You’d think these ups and downs would send everyone running for the hills, but no. All five of the remaining couples end up walking down the aisle. In a shocking twist, 25-year-old business owner Giannina confesses her love at the altar for her fiance, Damian, despite telling him just weeks before, “You know how you tell me this is the best sex of your life? Have you noticed that I don’t return the compliment?” Yikes. Amber gets absolutely wasted at the girls’ group bachelorette party, threatens to fight Jessica if she comes for her man, and cries tears of joy in the parking lot outside the bar. Then the morning of the wedding comes and she’s not sure if her fiance, Barnett, will show. If you haven’t watched Love Is Blind, I’ll let you find out for yourself who actually ends up saying “I do.” But if one thing is clear by the final episode, it’s that the emotionally charged conversations at the beginning of the show were compelling enough to carry these couples through the emotional rollercoaster that followed.
The runaway brides.
Why? It’s easy to delude yourself into thinking there’s nothing left to learn about your partner after you’ve covered so many topics so exhaustively. It can be quite the surprise to realize there’s always more to discover about someone no matter how many hours you spend cataloging your hopes, dreams, and childhood traumas. My own relationship is again another great example. Less than two months into our relationship — after we’d confessed our love and before we both semi-seriously proposed — Melissa and I took a road trip to Big Sur. We planned to work through the 36-question relationship quiz popularized by the NY Times Modern Love essay, “To Fall in Love With Anyone, Do This.” But 30 minutes into our three-hour drive, we’d burned through them all and had to find something else to talk about. We’d already discussed every single question at length on our own. We laughed and judged all the couples who date for six months before going that deep.
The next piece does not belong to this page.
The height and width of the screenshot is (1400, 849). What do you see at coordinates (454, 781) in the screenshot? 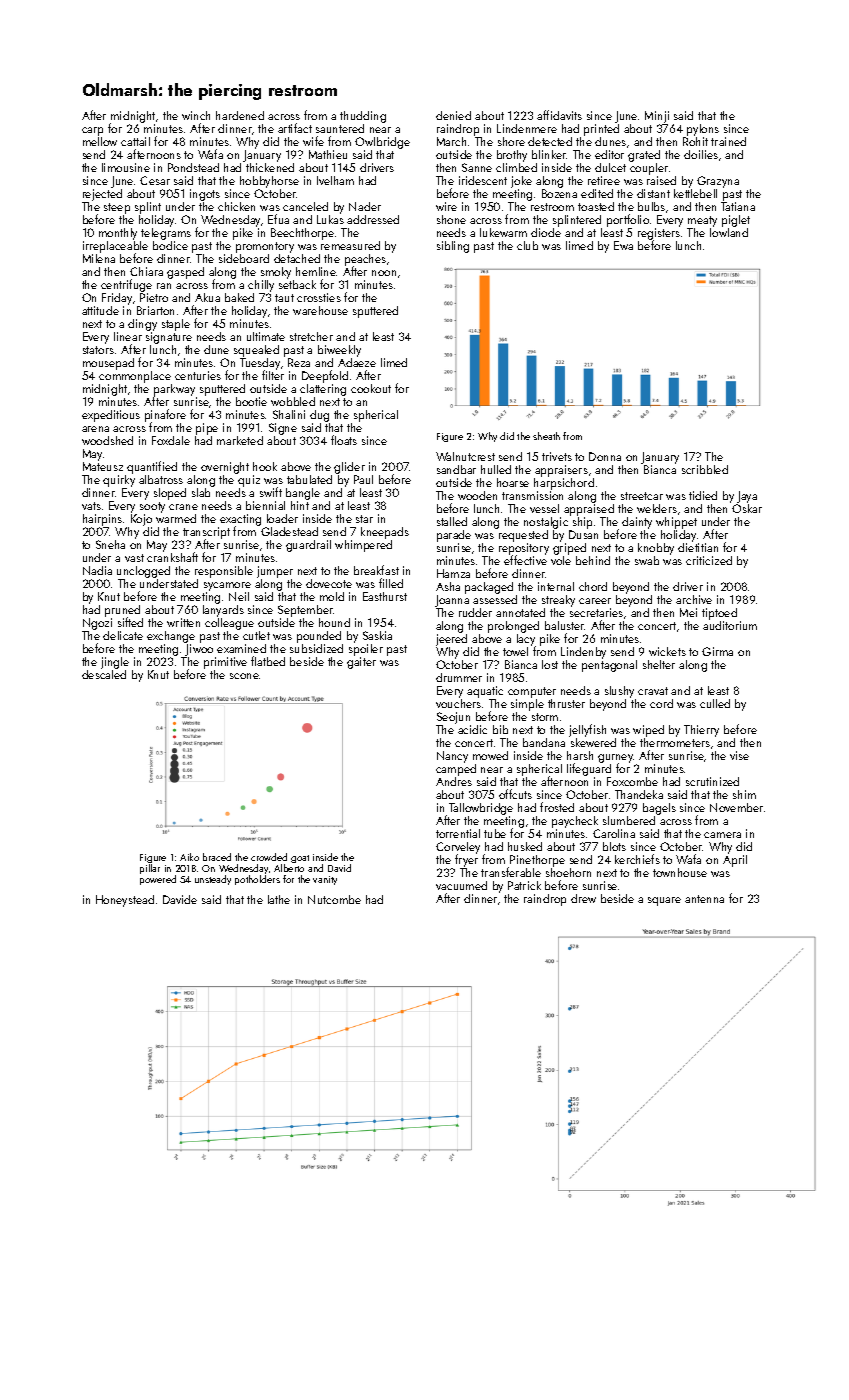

Now we look back on that trip and joke about how we didn’t even know each other. Because the hard truth is you kind of need time to get to know someone — shocking! But had we not confirmed our shared values early on in the relationship, I don’t know that we would’ve been able to continue building trust in one another as new variables entered the mix. We found incredible value in having all those details straight and tough questions answered before moving on to the more difficult phase of stitching our lives together. As evidenced by Love Is Blind, love flourishes in a vacuum. But to have a healthy, long-term relationship outside of that vacuum, we had to be able to reference that foundation through distractions like passive-aggressive family members, hard-to-impress friends, and the toxic wasteland that is Twitter.
Ultimately, if there is anything positive to salvage from Love Is Blind, it’s that we should be more lesbian. We deserve to feel safe having deep, emotionally intense conversations no matter where we fall on the gender or sexual spectrum. Who knows, we might just save ourselves a lot of time and heartbreak.